EXERCISE DATA
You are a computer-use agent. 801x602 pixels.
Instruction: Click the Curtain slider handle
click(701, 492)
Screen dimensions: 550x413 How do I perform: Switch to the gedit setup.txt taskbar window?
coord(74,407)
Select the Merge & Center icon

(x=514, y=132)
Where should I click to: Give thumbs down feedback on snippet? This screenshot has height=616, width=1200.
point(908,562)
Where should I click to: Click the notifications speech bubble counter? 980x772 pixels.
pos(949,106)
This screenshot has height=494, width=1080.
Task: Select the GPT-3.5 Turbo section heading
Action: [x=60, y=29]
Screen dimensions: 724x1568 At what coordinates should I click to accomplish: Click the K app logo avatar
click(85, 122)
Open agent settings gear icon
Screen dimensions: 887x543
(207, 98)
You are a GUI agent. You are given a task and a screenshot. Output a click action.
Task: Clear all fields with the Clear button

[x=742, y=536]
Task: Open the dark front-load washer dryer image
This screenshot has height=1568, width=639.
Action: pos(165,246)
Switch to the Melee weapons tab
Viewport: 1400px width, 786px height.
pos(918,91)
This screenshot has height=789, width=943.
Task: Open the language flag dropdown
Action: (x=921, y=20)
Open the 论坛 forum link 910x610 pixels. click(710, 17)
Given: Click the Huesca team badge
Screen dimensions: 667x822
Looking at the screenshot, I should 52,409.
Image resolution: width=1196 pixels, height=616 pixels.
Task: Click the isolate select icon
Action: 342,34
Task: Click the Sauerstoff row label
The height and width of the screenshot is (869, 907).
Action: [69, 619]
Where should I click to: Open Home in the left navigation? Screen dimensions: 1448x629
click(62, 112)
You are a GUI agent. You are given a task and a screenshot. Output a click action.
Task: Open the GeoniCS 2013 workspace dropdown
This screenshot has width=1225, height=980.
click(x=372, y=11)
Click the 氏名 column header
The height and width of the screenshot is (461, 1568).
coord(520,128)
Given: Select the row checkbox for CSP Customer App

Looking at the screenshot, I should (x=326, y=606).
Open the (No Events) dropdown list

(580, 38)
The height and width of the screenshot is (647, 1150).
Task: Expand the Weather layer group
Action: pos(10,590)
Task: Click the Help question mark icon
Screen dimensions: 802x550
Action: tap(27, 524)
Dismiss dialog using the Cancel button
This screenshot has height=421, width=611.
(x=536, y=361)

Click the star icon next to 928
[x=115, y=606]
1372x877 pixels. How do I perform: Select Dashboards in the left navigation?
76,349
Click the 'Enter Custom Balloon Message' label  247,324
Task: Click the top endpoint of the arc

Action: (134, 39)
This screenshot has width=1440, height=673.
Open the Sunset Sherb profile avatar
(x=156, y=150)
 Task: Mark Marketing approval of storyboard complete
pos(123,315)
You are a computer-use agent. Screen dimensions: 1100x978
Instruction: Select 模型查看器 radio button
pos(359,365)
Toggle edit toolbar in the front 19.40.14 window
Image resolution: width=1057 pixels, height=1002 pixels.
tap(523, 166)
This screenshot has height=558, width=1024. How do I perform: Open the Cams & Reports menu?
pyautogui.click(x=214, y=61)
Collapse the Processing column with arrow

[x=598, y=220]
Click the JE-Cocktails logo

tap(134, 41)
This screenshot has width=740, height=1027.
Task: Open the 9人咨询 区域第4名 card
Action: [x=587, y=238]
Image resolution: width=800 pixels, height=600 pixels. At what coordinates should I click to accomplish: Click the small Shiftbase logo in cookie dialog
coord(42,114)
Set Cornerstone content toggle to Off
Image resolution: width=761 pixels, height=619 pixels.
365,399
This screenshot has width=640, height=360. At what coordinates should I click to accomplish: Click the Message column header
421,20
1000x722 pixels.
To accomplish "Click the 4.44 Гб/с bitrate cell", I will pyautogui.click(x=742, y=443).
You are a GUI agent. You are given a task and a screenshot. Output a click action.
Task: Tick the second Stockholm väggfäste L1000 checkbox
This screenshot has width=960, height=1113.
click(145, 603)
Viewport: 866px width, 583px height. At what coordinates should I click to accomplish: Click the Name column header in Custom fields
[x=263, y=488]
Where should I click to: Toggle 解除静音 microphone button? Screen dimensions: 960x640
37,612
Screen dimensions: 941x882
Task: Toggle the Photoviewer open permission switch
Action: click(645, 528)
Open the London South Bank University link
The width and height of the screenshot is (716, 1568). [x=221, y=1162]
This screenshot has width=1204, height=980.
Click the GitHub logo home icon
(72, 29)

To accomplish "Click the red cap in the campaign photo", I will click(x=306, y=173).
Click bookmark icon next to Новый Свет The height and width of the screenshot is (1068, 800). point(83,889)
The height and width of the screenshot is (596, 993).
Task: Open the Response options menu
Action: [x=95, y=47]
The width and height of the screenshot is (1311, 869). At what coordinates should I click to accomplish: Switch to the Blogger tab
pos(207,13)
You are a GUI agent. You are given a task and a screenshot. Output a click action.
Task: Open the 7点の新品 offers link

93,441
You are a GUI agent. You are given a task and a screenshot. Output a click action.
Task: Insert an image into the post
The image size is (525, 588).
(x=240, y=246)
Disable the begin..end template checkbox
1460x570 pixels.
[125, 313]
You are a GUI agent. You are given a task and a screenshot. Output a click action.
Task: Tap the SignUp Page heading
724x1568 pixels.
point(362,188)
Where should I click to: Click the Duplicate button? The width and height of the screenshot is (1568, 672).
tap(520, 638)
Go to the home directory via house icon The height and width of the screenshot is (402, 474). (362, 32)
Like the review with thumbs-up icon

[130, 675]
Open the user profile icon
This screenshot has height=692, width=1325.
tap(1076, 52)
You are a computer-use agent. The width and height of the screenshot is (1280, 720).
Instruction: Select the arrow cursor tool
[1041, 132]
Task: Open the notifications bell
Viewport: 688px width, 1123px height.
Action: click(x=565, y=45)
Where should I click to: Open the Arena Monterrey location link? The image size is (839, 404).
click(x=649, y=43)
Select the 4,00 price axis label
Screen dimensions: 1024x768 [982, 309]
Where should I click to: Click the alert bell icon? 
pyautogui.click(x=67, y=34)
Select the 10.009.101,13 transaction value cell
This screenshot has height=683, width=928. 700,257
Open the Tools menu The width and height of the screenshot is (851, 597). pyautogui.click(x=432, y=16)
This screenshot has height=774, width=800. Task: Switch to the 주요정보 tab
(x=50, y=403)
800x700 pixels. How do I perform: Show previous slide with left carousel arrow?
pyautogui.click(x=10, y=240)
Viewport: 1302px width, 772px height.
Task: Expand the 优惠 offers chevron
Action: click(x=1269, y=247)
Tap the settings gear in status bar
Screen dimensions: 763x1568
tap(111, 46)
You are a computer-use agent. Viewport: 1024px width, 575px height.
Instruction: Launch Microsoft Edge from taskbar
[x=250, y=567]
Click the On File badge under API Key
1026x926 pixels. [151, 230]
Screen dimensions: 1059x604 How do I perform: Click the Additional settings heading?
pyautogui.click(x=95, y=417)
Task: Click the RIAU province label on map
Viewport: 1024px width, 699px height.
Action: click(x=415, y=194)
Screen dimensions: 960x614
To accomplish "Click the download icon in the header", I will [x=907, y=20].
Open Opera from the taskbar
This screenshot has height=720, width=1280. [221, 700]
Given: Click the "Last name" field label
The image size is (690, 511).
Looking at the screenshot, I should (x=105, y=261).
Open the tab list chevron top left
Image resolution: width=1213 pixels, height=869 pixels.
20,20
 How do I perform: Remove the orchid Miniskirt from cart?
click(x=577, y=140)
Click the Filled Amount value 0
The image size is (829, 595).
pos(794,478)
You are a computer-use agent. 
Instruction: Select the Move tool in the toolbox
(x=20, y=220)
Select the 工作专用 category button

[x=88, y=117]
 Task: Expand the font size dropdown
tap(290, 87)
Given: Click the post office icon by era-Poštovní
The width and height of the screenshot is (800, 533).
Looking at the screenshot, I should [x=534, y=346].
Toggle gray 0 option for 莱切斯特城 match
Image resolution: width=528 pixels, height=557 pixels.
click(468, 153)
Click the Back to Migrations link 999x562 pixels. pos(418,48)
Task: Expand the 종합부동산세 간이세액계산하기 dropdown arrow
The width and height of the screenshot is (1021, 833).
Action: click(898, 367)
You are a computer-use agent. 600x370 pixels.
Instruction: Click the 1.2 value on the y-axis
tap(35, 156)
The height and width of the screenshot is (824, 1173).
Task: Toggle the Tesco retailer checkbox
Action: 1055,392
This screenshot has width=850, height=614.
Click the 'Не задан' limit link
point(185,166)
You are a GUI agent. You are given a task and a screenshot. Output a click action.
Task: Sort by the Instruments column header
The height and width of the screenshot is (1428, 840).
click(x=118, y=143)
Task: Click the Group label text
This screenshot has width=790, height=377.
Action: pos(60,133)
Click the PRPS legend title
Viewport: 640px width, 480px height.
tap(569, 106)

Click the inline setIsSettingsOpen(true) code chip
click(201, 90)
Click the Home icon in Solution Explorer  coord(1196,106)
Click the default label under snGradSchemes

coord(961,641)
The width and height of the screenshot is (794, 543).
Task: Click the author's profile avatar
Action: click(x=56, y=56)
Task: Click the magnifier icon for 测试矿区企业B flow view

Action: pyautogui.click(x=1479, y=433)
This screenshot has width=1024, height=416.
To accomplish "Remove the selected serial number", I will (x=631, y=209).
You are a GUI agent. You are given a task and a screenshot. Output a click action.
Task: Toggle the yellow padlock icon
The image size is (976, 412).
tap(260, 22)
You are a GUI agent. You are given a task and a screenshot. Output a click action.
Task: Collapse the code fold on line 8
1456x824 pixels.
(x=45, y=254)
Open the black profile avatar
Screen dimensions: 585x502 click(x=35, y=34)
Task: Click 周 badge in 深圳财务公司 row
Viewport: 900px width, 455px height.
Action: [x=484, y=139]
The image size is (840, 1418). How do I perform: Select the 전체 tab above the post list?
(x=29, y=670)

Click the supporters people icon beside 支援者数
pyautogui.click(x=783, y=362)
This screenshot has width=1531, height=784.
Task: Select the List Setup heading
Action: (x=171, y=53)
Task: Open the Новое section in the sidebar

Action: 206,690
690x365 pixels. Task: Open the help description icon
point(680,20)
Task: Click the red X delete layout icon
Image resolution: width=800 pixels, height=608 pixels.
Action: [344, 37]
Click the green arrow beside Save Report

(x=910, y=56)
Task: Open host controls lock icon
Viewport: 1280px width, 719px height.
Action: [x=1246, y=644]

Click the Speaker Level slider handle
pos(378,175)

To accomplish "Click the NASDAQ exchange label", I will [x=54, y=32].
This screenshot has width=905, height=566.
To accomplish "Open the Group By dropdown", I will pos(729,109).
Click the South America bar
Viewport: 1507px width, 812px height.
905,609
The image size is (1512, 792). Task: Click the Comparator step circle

EXERCISE OBJECTIVE
Above are the records. Identify each line that contains the word "will".

EXERCISE ANSWER
To accomplish "Click the 4.44 Гб/с bitrate cell", I will pyautogui.click(x=742, y=443).
To accomplish "Click the red cap in the campaign photo", I will click(x=306, y=173).
To accomplish "Click the download icon in the header", I will [x=907, y=20].
To accomplish "Remove the selected serial number", I will (x=631, y=209).
To accomplish "Click the NASDAQ exchange label", I will [x=54, y=32].
To accomplish "Open the Group By dropdown", I will pos(729,109).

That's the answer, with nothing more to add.